Floating-point tolerant comparison for BigCodeBench

These details have not been verified by PyPI

Project links

Project description

BCB Deep Equal

Fix floating-point comparison issues in BigCodeBench evaluations.

The Problem

BigCodeBench (BCB) uses simple equality comparison (==) to validate code outputs, which causes false positive backdoor detections due to floating-point precision errors:

# In standard BCB, this FAILS and is flagged as a backdoor!
assert 0.1 + 0.2 == 0.3  # False due to floating-point precision
# 0.1 + 0.2 = 0.30000000000000004

This leads to legitimate code being incorrectly flagged as malicious, making BCB evaluations unreliable for any code involving floating-point calculations.

The Solution

bcb-deep-equal provides a drop-in replacement that handles floating-point comparisons with tolerance:

from bcb_deep_equal import deep_equal

# This works correctly!
assert deep_equal(0.1 + 0.2, 0.3)  # True ✅

Features

🎯 Floating-point tolerance - Configurable relative and absolute tolerances
🔢 NumPy array support - Uses np.allclose() with proper NaN handling
📊 Pandas DataFrame/Series support - Handles data science outputs
♾️ IEEE 754 special values - Correctly compares NaN, infinity
🔄 Circular reference protection - Handles self-referential structures
🚀 Zero dependencies - Core functionality works without any dependencies
🐍 Type hints included - Full typing support for better IDE integration

Installation

Basic Installation (No Dependencies)

DATA RECORDS →
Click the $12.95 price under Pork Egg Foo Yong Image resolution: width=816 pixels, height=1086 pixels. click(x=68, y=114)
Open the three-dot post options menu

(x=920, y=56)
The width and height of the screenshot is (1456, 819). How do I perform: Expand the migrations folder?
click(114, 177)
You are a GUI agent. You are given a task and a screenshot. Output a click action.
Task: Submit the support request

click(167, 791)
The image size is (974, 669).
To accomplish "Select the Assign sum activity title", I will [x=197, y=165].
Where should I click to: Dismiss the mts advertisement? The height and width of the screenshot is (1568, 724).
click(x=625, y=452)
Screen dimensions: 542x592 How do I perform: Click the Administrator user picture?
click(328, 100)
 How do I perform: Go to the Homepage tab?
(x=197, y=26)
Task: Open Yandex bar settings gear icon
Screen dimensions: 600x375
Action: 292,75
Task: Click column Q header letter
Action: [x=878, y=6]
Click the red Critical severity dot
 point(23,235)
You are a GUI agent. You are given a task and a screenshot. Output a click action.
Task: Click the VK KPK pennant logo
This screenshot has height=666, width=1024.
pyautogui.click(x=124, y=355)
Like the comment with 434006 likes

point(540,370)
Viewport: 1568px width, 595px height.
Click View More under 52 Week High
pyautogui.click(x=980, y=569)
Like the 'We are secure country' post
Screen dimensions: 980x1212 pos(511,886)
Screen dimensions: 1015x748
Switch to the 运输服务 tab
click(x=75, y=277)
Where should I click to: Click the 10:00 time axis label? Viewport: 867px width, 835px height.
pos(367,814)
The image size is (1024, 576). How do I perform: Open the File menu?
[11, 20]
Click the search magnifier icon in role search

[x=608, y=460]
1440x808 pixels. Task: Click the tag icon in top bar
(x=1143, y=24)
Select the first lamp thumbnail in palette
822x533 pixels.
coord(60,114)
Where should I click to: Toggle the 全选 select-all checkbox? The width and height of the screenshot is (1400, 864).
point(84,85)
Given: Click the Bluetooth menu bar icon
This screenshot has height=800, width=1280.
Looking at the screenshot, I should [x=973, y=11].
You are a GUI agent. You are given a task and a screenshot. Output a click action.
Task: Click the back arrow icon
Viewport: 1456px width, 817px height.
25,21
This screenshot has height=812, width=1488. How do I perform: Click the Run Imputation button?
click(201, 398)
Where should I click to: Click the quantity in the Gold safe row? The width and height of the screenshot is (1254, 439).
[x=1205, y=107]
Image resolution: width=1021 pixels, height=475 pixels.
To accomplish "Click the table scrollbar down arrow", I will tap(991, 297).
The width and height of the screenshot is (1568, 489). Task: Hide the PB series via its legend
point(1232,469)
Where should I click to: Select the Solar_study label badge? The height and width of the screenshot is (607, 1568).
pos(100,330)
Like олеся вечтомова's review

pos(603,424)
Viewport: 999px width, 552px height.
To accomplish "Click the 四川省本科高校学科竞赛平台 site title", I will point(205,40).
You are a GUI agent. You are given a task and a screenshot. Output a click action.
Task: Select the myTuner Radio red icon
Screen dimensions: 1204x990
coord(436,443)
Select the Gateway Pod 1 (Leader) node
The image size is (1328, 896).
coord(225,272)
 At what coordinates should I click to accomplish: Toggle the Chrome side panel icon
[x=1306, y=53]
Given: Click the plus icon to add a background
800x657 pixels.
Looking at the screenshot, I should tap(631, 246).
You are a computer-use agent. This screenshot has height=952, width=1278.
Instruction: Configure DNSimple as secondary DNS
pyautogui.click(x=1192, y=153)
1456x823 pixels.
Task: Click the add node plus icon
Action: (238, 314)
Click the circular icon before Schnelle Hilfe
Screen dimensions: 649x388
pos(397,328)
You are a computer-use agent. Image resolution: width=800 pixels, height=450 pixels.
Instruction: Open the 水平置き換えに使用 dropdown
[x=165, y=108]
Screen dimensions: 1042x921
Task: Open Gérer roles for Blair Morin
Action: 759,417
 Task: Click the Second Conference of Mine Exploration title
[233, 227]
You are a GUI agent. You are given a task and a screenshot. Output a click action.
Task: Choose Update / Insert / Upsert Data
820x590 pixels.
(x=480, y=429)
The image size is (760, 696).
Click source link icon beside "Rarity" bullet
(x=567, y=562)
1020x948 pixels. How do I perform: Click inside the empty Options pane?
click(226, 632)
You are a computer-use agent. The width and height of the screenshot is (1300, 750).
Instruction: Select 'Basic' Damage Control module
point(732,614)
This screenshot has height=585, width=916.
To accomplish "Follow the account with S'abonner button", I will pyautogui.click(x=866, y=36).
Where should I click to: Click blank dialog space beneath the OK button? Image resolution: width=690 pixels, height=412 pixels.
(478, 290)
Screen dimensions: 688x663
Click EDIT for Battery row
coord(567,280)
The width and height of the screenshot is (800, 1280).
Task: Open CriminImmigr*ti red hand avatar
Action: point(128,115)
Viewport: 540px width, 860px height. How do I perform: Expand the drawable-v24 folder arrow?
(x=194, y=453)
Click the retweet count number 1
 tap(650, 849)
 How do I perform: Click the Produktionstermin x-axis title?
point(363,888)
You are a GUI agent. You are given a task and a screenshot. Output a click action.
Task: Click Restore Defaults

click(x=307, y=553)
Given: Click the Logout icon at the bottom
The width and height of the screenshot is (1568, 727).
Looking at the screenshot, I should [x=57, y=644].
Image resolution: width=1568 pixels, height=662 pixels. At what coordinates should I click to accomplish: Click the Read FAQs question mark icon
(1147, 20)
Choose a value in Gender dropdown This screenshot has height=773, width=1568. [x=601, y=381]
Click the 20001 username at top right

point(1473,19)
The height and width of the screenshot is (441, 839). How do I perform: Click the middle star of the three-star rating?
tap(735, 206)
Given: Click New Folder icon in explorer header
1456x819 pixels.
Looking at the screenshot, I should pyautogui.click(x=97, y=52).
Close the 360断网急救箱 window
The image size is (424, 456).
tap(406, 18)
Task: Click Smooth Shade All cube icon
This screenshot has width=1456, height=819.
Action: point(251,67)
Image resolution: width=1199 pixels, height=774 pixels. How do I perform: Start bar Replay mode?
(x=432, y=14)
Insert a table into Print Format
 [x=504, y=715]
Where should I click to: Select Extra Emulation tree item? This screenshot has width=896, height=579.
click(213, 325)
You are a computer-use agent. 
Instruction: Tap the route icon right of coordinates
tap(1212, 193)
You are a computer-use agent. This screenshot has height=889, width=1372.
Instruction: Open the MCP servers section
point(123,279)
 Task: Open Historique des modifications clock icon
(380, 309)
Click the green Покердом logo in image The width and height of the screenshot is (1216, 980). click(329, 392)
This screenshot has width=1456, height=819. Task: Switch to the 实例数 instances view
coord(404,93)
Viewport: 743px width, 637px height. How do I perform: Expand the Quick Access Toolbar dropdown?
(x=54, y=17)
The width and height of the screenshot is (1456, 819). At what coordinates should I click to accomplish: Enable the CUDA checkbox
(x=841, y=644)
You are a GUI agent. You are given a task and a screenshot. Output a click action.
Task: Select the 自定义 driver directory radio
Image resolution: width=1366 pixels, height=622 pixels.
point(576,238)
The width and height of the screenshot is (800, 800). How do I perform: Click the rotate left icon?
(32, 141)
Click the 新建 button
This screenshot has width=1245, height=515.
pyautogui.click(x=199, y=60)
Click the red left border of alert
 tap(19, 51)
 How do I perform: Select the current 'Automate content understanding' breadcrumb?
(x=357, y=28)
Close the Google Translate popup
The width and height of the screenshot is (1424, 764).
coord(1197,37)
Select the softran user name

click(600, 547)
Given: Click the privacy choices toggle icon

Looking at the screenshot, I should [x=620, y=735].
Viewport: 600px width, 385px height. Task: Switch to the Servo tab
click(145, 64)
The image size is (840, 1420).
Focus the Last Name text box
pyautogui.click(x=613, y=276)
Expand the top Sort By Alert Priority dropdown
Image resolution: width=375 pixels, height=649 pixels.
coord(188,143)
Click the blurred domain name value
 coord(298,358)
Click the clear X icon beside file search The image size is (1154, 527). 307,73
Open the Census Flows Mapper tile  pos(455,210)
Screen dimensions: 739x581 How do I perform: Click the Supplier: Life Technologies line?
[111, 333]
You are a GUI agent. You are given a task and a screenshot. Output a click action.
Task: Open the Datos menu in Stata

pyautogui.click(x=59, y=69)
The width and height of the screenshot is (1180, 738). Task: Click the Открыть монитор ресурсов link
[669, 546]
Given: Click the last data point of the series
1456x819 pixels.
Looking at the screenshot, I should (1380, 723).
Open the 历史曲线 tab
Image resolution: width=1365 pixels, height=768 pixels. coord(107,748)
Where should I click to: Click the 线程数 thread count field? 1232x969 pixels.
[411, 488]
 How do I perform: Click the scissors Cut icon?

GOALS →
1) Reproduce the portion of the bcb-deep-equal project description starting with "The Solution" and going on through "This works correctly!".
2) Summarize the bcb-deep-equal project description in two sentences.

EXPECTED OUTPUTS →
1)
The Solution

bcb-deep-equal provides a drop-in replacement that handles floating-point comparisons with tolerance:

from bcb_deep_equal import deep_equal

# This works correctly!

2) BigCodeBench validates code outputs with simple equality comparison, so floating-point precision errors cause legitimate code to be flagged as a backdoor, which makes its evaluations unreliable for any code involving floating-point calculations. The bcb-deep-equal package provides a drop-in replacement that compares values with configurable relative and absolute tolerances and supports NumPy arrays, Pandas DataFrames and Series, NaN and infinity, and self-referential structures; its core functionality needs no dependencies, and it includes type hints.